Stewart Kent, a bodyguard forced to do community service after a bar brawl, never thought he would find true love until he met his match at Gloria’s Soup Kitchen.
When their two worlds collide, tempers flare and sparks fly.
Gloria soon discovers that cooking with Stew proves to be flawed with many disasters. Can she overlook his messy mistakes and see the good in the man of her dreams, or will she cast him aside like yesterday’s garbage?
Cooking with Stew by Shannon Rouchelle is a cute little short story, a cozy tale that would be good to read if you want something you could enjoy in one sitting.
The heroine, Gloria Edwards is rich and longing for something missing in her life. She's a classy lady who wants to do something admirable: open a soup kitchen. This made me like her character right away because she wants to make a difference. But I wondered, why does she have such a big heart? Her motivation was unclear. I wished the author had gone into that aspect, even a little. Yes, she had humble beginnings, her parents being farmers before becoming rich, but did they teach her her good values, was she just born that way, or did something happen to make her this way?
Gloria has the goal to find love as well; a good goal. This layers things for the story, adding another dimension.
The hero, Stewart Kent is a bodyguard doing community service when he meets Gloria. He's to help at her soup kitchen. I think we get just enough of his background in this short story to make us understand his motivations.
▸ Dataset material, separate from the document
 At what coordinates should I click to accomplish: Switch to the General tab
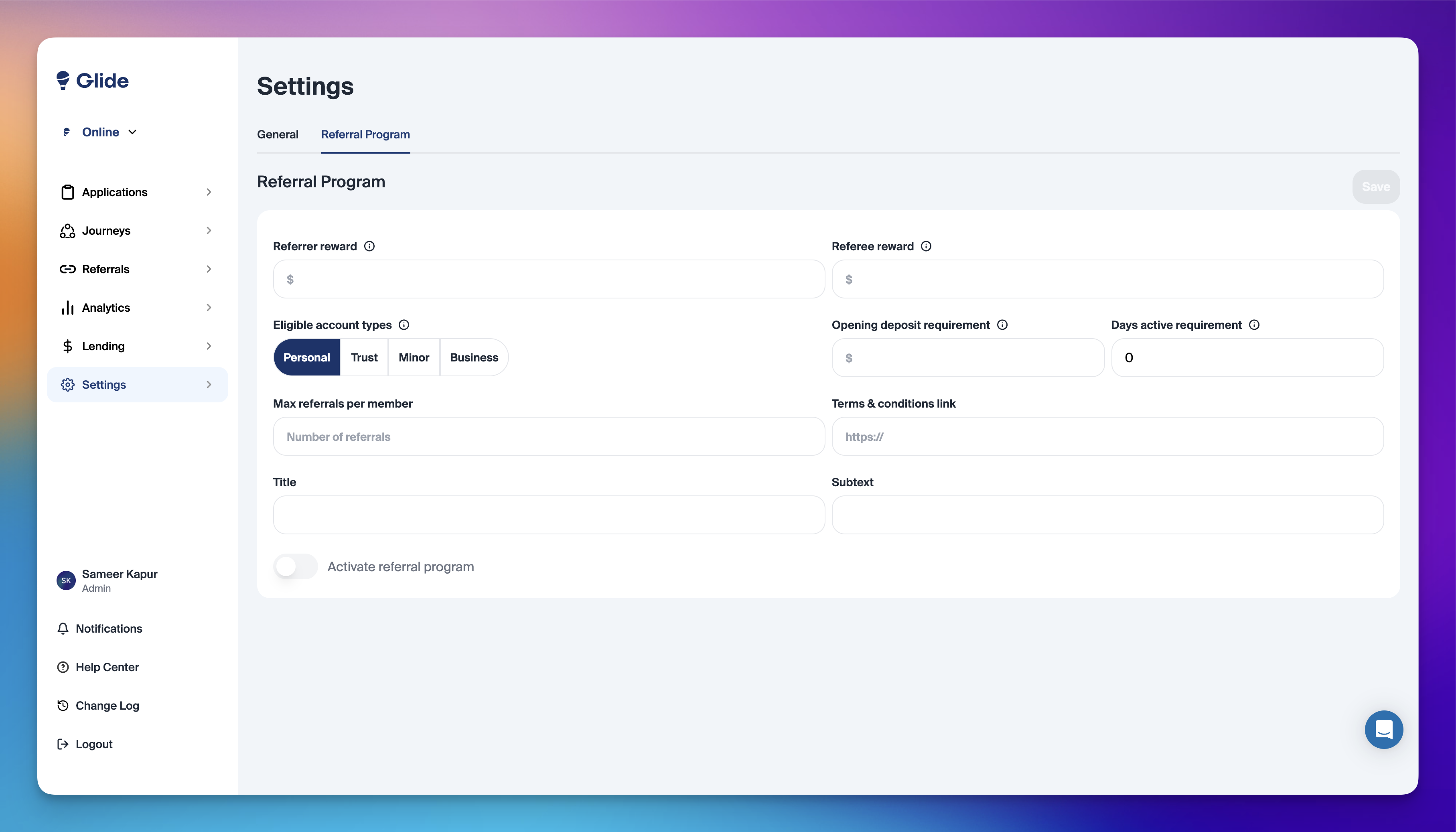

He's shown in action coming to someone¹s rescue in an interesting bar scene. Stewart is also a likeable character.
There was a lot of 'telling' in this story, vague details throughout such as 'mean looking biker'. I could have used more visual details such as his hair, clothes, body language and facial expression. What made him mean
looking? I had no idea. So many vague details put me at a distance as a reader. Also, there wasn't a lot of tension in this story.
I did like the charming scenes in the soup kitchen very much, as well as the idea behind it, and even if distant, this story had layers such as the developing love between Gloria and Stew and the success or failure of the soup kitchen. The final scene where Gloria's rich, snobby friends drop by is nice as well.
For a fast read about characters worth reading about, readers could enjoy Cooking with Stew.